#### 課題について:
下の文書の抜粋を読み、次の1.〜3.の記述がその内容と合っているかをそれぞれ「はい」か「いいえ」で答え、判断の決め手となる本文の語句をそのまま引用せよ。1. 「エコロジー的倫理(学)」という表現は、主にアメリカで用いられる。2. 動物の福祉とは、対等の立場で手を差し延べることである。3. 動物保護又は愛護とは、個人の責任において動物を保護しようという考え方である。

#### 文書の抜粋:
また、エコロジーの流れも無視できない。もともと生物学の一分野としての「生態学」で高度に専門化され、その内部でも多様に細分化されている専門科学であるが、他方で、政治的、社会的な運動としてのエコロジー(エコロジズム:人間は自然の対立物ではなく、自然の一部として生きていくほうがよい、という認識。)が存在し、主にヨーロッパでしばしば用いられる「エコロジー的倫理(学)」という表現がされるようになった。環境への憂慮が深まるにつれて、人間は自分のことばかりに眼を向けていてはいけない、という意識が生まれて、「動物の権利」が支持されてきたという側面もある。
 動物に関する思想にもいろいろある。ここで、その種類を大まかに説明する。(「実験動物入門」参考による)
動物保護又は愛護
 社会の責任において動物を保護しようという考え方。
動物の福祉
 保護、愛護が高い立場から下に向けて手を差し延べることとすれば、福祉は、相手の立場を認めて対等の立場で手を差し延べること。動物を単に可愛がるだけでなく、動物の修正や行動を理解して保護する対象とみなす。

#### データ:
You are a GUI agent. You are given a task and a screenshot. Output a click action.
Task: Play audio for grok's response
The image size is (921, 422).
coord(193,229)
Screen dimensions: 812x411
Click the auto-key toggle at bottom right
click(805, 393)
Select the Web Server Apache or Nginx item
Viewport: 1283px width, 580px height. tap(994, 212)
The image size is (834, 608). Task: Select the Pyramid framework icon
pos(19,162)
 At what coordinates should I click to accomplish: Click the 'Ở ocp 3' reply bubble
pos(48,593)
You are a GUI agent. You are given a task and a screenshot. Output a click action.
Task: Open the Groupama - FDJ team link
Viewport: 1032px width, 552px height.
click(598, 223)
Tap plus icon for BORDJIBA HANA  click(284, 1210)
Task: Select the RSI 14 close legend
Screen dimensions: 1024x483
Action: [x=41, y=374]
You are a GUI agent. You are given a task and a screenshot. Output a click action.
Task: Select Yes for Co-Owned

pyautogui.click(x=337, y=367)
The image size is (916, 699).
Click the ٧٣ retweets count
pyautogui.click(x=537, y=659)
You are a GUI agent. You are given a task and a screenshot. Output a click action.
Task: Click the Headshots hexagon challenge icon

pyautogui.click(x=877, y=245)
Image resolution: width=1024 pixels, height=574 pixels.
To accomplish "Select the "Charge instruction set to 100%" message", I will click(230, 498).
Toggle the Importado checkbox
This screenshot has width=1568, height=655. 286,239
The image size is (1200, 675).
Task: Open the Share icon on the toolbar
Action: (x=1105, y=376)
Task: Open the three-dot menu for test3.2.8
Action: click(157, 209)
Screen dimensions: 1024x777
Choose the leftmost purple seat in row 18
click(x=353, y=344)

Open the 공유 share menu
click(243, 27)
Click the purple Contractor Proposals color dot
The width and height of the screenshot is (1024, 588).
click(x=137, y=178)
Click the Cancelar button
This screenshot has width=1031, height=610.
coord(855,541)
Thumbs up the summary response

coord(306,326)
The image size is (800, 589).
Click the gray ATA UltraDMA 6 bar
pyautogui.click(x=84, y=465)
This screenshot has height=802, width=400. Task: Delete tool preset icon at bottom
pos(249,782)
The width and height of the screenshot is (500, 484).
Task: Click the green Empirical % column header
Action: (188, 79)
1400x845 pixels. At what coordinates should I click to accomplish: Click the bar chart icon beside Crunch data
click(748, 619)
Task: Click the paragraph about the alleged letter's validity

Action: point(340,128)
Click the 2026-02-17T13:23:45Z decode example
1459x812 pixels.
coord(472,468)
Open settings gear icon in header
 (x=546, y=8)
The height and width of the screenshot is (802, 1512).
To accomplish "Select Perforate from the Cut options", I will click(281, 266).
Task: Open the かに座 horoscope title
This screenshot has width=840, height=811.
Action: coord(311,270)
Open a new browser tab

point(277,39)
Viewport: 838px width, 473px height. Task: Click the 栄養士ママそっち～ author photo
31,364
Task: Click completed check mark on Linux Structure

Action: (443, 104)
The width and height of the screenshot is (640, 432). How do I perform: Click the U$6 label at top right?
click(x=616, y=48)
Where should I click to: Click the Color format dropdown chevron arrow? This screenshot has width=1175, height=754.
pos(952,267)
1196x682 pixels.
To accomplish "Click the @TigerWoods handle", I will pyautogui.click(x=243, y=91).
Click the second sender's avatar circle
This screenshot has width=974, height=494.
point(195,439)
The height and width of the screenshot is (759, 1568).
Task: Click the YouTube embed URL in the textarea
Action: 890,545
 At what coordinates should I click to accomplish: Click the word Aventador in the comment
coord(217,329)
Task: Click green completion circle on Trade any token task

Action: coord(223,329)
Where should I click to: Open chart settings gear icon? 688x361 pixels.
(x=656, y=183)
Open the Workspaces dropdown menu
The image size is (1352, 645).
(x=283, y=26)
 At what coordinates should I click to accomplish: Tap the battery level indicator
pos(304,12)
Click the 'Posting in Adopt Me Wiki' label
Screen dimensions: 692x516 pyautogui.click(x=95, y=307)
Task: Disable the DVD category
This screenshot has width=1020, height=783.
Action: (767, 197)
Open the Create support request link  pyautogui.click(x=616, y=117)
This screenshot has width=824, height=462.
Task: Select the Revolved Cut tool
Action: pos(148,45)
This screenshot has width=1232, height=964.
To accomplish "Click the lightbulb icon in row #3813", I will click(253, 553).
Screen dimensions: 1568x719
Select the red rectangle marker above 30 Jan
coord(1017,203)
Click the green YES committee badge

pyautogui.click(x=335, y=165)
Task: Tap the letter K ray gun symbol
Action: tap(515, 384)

#### 記述回答:
1. いいえ。「主にヨーロッパでしばしば用いられる「エコロジー的倫理(学)」という表現」
2. はい。「福祉は、相手の立場を認めて対等の立場で手を差し延べること。」
3. いいえ。「社会の責任において動物を保護しようという考え方。」